年度途中の退職ってどうなの?と思う方もいるかもしれません。
気になりますよね?
まず、ご自身の契約形態と就業規則を確認することをお勧めしますが、法律上は14日前までに雇い主に告知すれば退職は可能です。(民法第627条)
就業規則上、大体は1か月前に設定している所が多いようですね。
うちの法人もそうなっています。
この場合、就業規則には1か月前となっていても、法律の方が優先されますので、14日前までに申し出で退職が可能になります。
ただし、年俸制の場合は退職の3か月前までの申し出。(民法第627条第3項)
完全月給制だと月の前半の申し出は月末に、月の後半の申し出は翌月末に可能となっています。
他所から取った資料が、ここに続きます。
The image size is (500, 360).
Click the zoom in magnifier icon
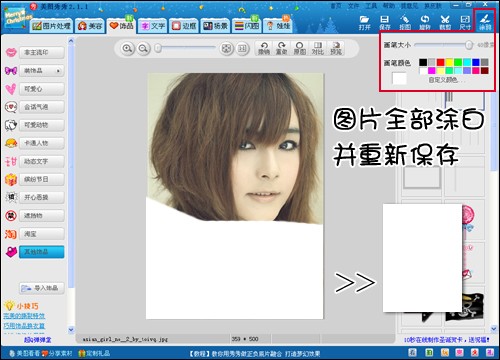[x=127, y=49]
(民法第627条第2項)
自身が思っていた雇用形態と食い違っていることは意外とあるようです。
契約内容はしっかりと確認しましょう。
転職する際は【マイナビ保育】などのサービスを利用する方が多いので登録だけは早めに済ませておくと良いかもしれませんね。
おかしなと思ったらまずは相談してみよう
一斉退職が起きる原因は保育士ではなく、運営する側にあります。
大量離脱を招かないような運営をしなくてはなりません。
給与の未払いやハラスメント、業務量を増やさない対応が必要になります。
保育業界で働いていると感覚がマヒしてしまい、「どこの保育園も同じだから」と思ってしまいがちです。
しかし、その考えは間違っている可能性が高く、冷静に考えてみるとおかしいと思えることが多いと思います。
少しでも「おかしいな」と思ったら自治体の保育課や労基署、弁護士などの無料相談など、信頼できる機関に相談してみると良いでしょう。